== Segment start ==

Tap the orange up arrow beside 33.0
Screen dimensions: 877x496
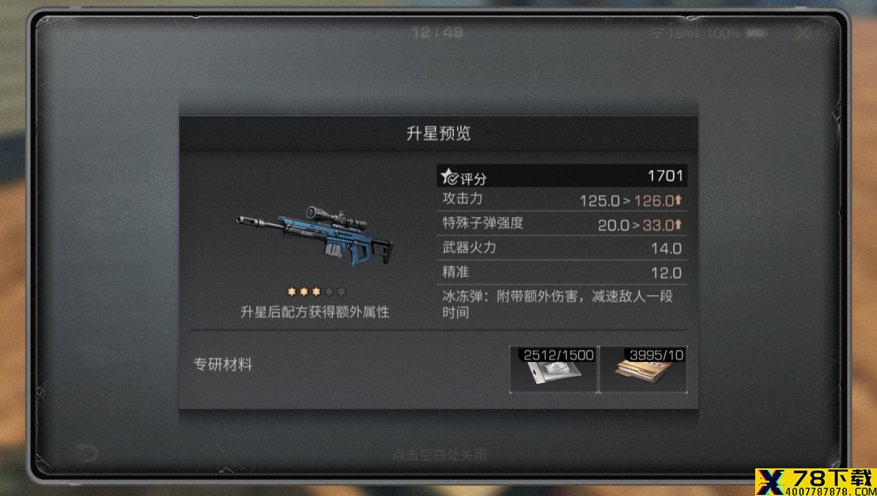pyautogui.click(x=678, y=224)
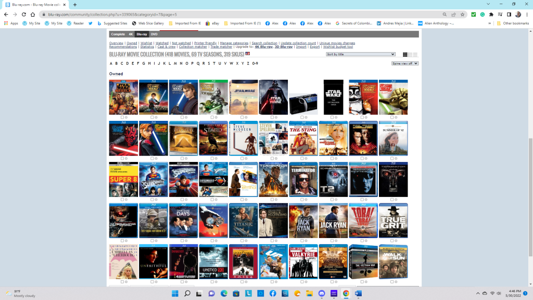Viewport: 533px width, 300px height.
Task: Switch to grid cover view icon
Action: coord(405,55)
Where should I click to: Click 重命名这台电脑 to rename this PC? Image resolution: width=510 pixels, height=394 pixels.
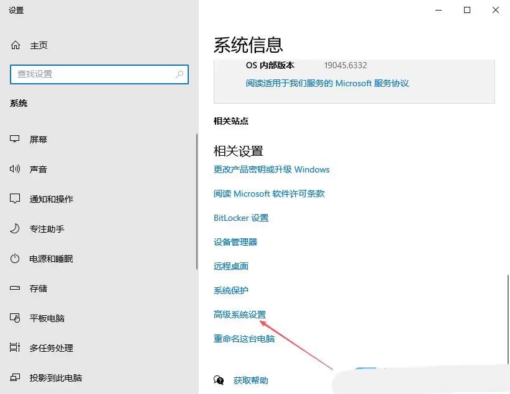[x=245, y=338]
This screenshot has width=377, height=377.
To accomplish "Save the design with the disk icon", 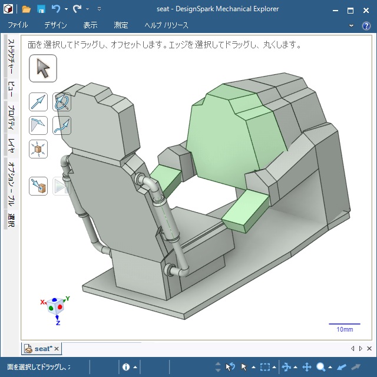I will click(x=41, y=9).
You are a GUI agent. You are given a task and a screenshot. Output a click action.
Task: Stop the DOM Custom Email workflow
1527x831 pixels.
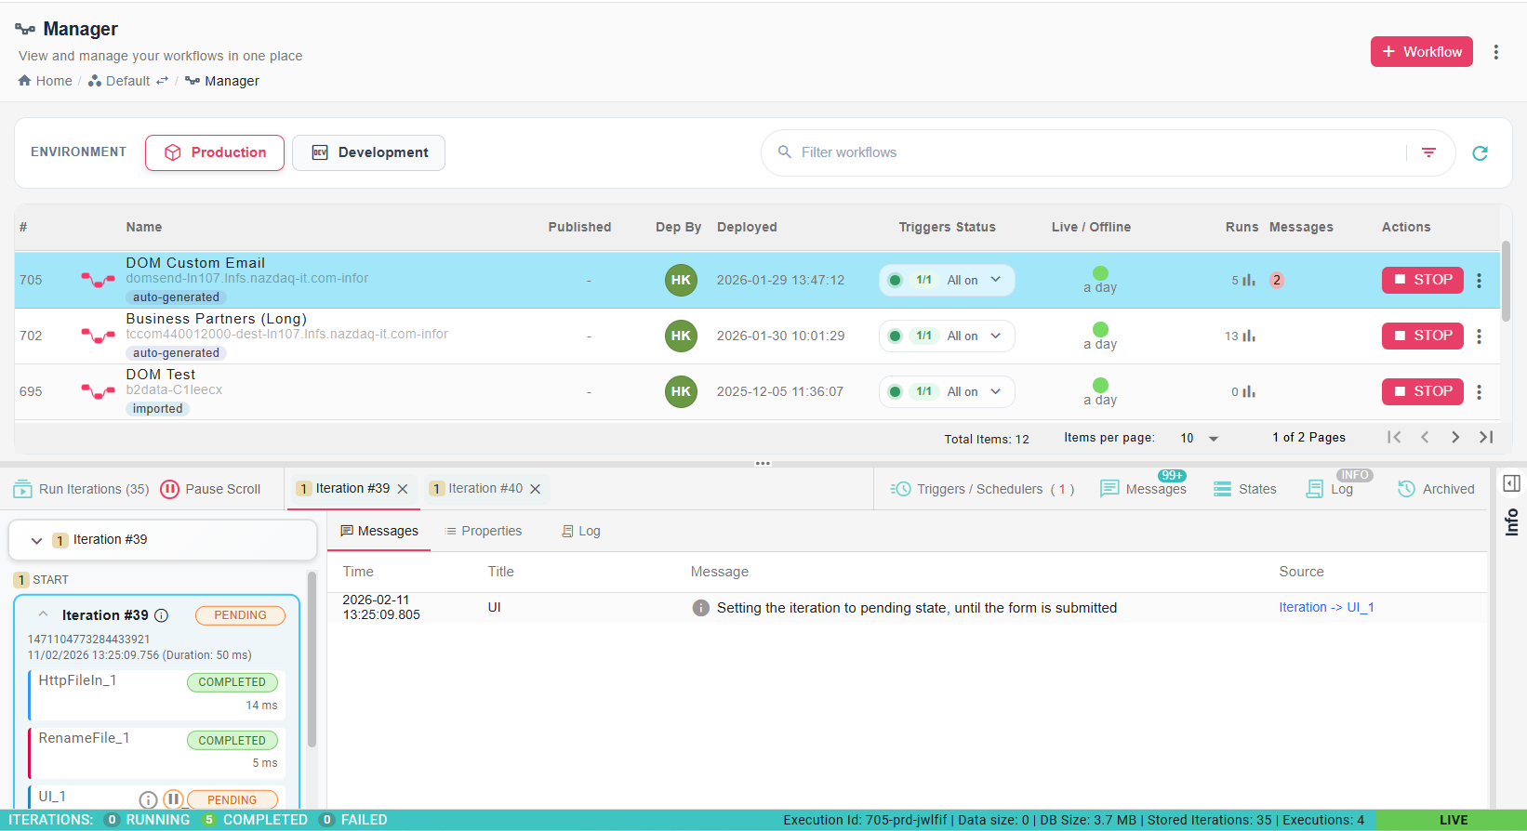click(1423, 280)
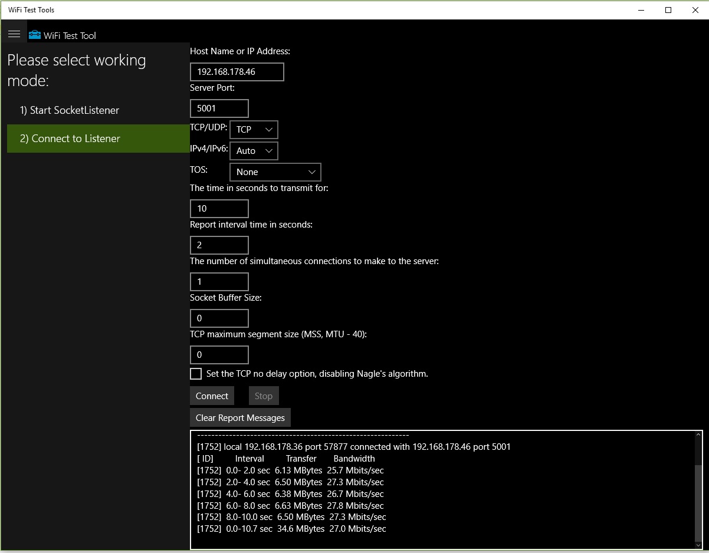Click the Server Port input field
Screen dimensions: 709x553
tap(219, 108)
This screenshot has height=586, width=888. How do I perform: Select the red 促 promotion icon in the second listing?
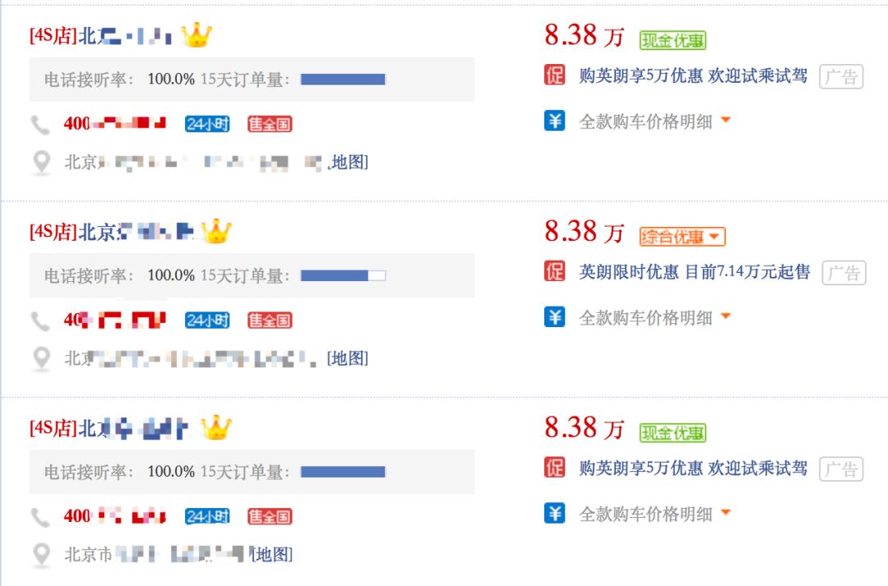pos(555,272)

== Segment end ==

WHAT YOU WILL DO
What is needed is an exact retyping of the lines from the start of the data through the line with "This screenshot has width=377, height=377.", with both end lines kept and every picture left out.

FINISHED EXERCISE
Tap the orange up arrow beside 33.0
Screen dimensions: 877x496
pyautogui.click(x=678, y=224)
Viewport: 533px width, 300px height.
Task: Switch to grid cover view icon
Action: coord(405,55)
Where should I click to: Click 重命名这台电脑 to rename this PC? Image resolution: width=510 pixels, height=394 pixels.
[x=245, y=338]
This screenshot has width=377, height=377.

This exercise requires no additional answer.